Dr. Catherine Rea, Vice President of Clinical Development at Hemab, expressed enthusiasm about the progress. She highlighted that HMB-002 represents the first fixed-dose, antibody-based therapy administered subcutaneously with the aim of transforming patient care. The therapy is designed to enhance the levels of von Willebrand Factor (VWF) and Factor VIII (FVIII), providing a long-term preventative solution for those with VWD.
HMB-002 is a monovalent antibody specifically developed to boost endogenous VWF and FVIII levels. It seeks to offer a long-acting, subcutaneous prophylactic treatment for various forms of VWD. The initial findings, presented at the 18th Annual Congress of the European Association for Haemophilia and Allied Disorders (EAHAD), revealed its potential to address the root causes of VWD by stabilizing VWF and aiding in hemostatic correction.
Dr. Priyanka Raheja from the Royal London Hospital emphasized the significance of HMB-002. VWD is characterized by deficiencies in VWF activity and, at times, reduced FVIII levels, both crucial for managing severe bleeding. HMB-002 works by increasing VWF and FVIII, potentially offering comprehensive disease correction or significant reduction in bleeding tendencies for patients. Dr. Raheja is actively involved as an investigator in the Phase 1/2 trial.
The trial aims to assess the safety, tolerability, pharmacokinetics, pharmacodynamics, and efficacy of HMB-002 in VWD patients. The initial phase involves controlled single ascending doses of HMB-002. The first participant was treated at Richmond Pharmacology in London, with Dr. Ulrike Lorch as the Principal Investigator. Participant recruitment is ongoing, and interim results are expected later in the year.

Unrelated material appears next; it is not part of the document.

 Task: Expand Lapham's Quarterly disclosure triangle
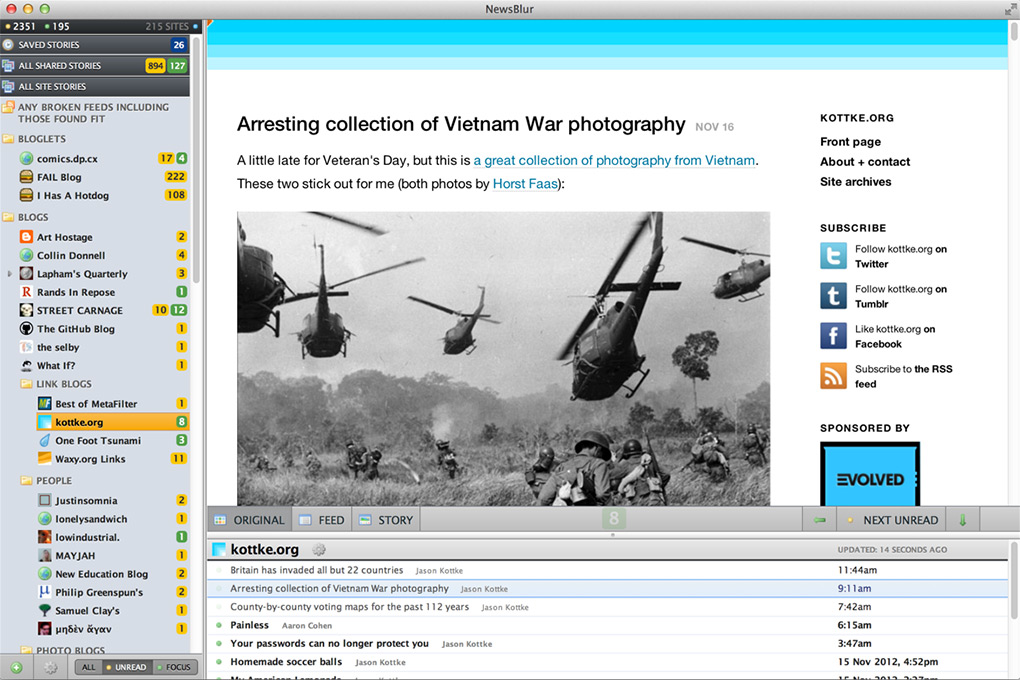[x=10, y=274]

Dr. Benny Sorensen, CEO of Hemab, commented on the significance of this clinical program. The initiation of the HMB-002 trial signifies Hemab's commitment to revolutionizing blood clotting treatments for underserved bleeding disorders. Despite being recognized for about a century, current VWD treatments remain limited and outdated. Dr. Sorensen believes HMB-002 could become a cornerstone therapy for all VWD types.
In addition to the Velora Pioneer trial, Hemab is conducting the Velora Discover study. This prospective natural history study gathers data on bleeding events, treatments, and quality of life for those with VWD. Hemab collaborates with Haemnet to carry out VWD 360, the largest natural history study focusing on all VWD types based on patients' reported experiences. Initial findings were recently shared at EAHAD 2025.
Von Willebrand Disease is the most prevalent inherited bleeding disorder, marked by issues with VWF, often leading to frequent bleeding episodes and heavy menstrual bleeding in women. The severity ranges from minor bleeding to life-threatening hemorrhages. Chronic blood loss often results in iron deficiency anemia, worsening the disease's impact and reducing quality of life, particularly for those with mild subtypes. Current treatments mainly manage symptoms without addressing the underlying VWF issue.
HMB-002 is a pioneering prophylactic therapy targeting the root cause of VWD, which is driven by deficiencies or defects in VWF. By targeting the C-terminal CK domain of VWF, HMB-002 prevents protein degradation, increasing VWF levels without affecting its function. Preclinical data indicates significant therapeutic potential for patients with VWD.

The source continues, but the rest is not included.